:: ABOUT THIS EXERCISE ::
Set the records down once more so that they match the source word for word.

:: RECORDS SHOWN ::
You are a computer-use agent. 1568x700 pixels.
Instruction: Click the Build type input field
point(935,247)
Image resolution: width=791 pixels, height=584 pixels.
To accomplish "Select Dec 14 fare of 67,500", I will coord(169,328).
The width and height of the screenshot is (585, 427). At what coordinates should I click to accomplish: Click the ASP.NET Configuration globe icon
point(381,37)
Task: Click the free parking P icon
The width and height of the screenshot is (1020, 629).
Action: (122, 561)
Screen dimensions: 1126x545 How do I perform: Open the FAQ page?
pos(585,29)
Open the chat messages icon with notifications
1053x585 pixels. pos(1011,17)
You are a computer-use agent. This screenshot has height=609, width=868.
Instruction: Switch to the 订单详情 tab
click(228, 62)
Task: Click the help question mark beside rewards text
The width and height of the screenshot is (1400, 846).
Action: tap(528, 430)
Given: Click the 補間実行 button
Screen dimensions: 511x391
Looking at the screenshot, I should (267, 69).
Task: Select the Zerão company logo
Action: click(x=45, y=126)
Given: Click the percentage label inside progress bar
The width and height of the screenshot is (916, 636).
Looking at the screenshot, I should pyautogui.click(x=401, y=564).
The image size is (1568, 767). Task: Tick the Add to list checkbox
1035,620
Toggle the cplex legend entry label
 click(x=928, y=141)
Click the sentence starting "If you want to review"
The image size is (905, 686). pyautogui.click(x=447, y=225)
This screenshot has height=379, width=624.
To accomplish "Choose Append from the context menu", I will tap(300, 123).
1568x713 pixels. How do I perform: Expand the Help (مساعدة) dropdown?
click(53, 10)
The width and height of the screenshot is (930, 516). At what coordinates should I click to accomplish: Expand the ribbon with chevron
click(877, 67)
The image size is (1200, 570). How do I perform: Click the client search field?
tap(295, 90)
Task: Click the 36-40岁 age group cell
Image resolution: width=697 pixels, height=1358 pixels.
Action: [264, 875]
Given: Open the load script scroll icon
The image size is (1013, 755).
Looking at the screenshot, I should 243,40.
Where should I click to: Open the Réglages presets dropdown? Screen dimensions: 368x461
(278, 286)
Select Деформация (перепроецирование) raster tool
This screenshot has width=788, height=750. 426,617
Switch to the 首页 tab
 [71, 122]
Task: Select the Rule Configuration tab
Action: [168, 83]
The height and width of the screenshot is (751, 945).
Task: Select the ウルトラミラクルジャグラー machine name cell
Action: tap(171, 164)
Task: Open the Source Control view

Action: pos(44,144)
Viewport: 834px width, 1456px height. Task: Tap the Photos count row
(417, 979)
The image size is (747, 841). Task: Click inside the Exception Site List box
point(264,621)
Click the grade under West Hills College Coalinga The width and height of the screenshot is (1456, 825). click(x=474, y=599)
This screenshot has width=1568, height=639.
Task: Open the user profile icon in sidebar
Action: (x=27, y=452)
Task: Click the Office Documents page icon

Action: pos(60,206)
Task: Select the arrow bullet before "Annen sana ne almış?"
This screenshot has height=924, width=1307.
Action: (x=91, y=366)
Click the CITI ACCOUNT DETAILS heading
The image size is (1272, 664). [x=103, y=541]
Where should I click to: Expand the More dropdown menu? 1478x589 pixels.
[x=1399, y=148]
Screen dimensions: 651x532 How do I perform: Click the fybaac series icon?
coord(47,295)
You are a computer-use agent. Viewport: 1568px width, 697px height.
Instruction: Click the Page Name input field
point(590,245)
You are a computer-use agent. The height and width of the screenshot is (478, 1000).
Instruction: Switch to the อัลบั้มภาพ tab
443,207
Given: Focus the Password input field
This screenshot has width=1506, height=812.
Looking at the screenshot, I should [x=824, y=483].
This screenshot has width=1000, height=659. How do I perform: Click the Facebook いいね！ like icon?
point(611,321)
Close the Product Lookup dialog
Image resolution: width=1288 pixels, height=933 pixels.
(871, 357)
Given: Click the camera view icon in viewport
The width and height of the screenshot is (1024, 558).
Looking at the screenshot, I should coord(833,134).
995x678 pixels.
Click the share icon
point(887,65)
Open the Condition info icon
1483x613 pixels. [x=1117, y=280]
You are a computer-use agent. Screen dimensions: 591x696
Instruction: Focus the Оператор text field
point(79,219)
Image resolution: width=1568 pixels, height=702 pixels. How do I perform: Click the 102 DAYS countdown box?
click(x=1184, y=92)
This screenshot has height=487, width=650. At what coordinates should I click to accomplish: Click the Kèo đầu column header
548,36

:: TASK RESULT ::
You are a computer-use agent. 1568x700 pixels.
Instruction: Click the Build type input field
point(935,247)
Image resolution: width=791 pixels, height=584 pixels.
To accomplish "Select Dec 14 fare of 67,500", I will coord(169,328).
The width and height of the screenshot is (585, 427). At what coordinates should I click to accomplish: Click the ASP.NET Configuration globe icon
point(381,37)
Task: Click the free parking P icon
The width and height of the screenshot is (1020, 629).
Action: (122, 561)
Screen dimensions: 1126x545 How do I perform: Open the FAQ page?
pos(585,29)
Open the chat messages icon with notifications
1053x585 pixels. pos(1011,17)
You are a computer-use agent. This screenshot has height=609, width=868.
Instruction: Switch to the 订单详情 tab
click(228, 62)
Task: Click the help question mark beside rewards text
The width and height of the screenshot is (1400, 846).
Action: tap(528, 430)
Given: Click the 補間実行 button
Screen dimensions: 511x391
Looking at the screenshot, I should (267, 69).
Task: Select the Zerão company logo
Action: click(x=45, y=126)
Given: Click the percentage label inside progress bar
The width and height of the screenshot is (916, 636).
Looking at the screenshot, I should pyautogui.click(x=401, y=564).
The image size is (1568, 767). Task: Tick the Add to list checkbox
1035,620
Toggle the cplex legend entry label
 click(x=928, y=141)
Click the sentence starting "If you want to review"
The image size is (905, 686). pyautogui.click(x=447, y=225)
This screenshot has height=379, width=624.
To accomplish "Choose Append from the context menu", I will tap(300, 123).
1568x713 pixels. How do I perform: Expand the Help (مساعدة) dropdown?
click(53, 10)
The width and height of the screenshot is (930, 516). At what coordinates should I click to accomplish: Expand the ribbon with chevron
click(877, 67)
The image size is (1200, 570). How do I perform: Click the client search field?
tap(295, 90)
Task: Click the 36-40岁 age group cell
Image resolution: width=697 pixels, height=1358 pixels.
Action: [264, 875]
Given: Open the load script scroll icon
The image size is (1013, 755).
Looking at the screenshot, I should 243,40.
Where should I click to: Open the Réglages presets dropdown? Screen dimensions: 368x461
(278, 286)
Select Деформация (перепроецирование) raster tool
This screenshot has width=788, height=750. 426,617
Switch to the 首页 tab
 [71, 122]
Task: Select the Rule Configuration tab
Action: [168, 83]
The height and width of the screenshot is (751, 945).
Task: Select the ウルトラミラクルジャグラー machine name cell
Action: tap(171, 164)
Task: Open the Source Control view

Action: pos(44,144)
Viewport: 834px width, 1456px height. Task: Tap the Photos count row
(417, 979)
The image size is (747, 841). Task: Click inside the Exception Site List box
point(264,621)
Click the grade under West Hills College Coalinga The width and height of the screenshot is (1456, 825). click(x=474, y=599)
This screenshot has width=1568, height=639.
Task: Open the user profile icon in sidebar
Action: (x=27, y=452)
Task: Click the Office Documents page icon

Action: pos(60,206)
Task: Select the arrow bullet before "Annen sana ne almış?"
This screenshot has height=924, width=1307.
Action: (x=91, y=366)
Click the CITI ACCOUNT DETAILS heading
The image size is (1272, 664). [x=103, y=541]
Where should I click to: Expand the More dropdown menu? 1478x589 pixels.
[x=1399, y=148]
Screen dimensions: 651x532 How do I perform: Click the fybaac series icon?
coord(47,295)
You are a computer-use agent. Viewport: 1568px width, 697px height.
Instruction: Click the Page Name input field
point(590,245)
You are a computer-use agent. The height and width of the screenshot is (478, 1000).
Instruction: Switch to the อัลบั้มภาพ tab
443,207
Given: Focus the Password input field
This screenshot has width=1506, height=812.
Looking at the screenshot, I should [x=824, y=483].
This screenshot has width=1000, height=659. How do I perform: Click the Facebook いいね！ like icon?
point(611,321)
Close the Product Lookup dialog
Image resolution: width=1288 pixels, height=933 pixels.
(871, 357)
Given: Click the camera view icon in viewport
The width and height of the screenshot is (1024, 558).
Looking at the screenshot, I should coord(833,134).
995x678 pixels.
Click the share icon
point(887,65)
Open the Condition info icon
1483x613 pixels. [x=1117, y=280]
You are a computer-use agent. Screen dimensions: 591x696
Instruction: Focus the Оператор text field
point(79,219)
Image resolution: width=1568 pixels, height=702 pixels. How do I perform: Click the 102 DAYS countdown box?
click(x=1184, y=92)
This screenshot has height=487, width=650. At what coordinates should I click to accomplish: Click the Kèo đầu column header
548,36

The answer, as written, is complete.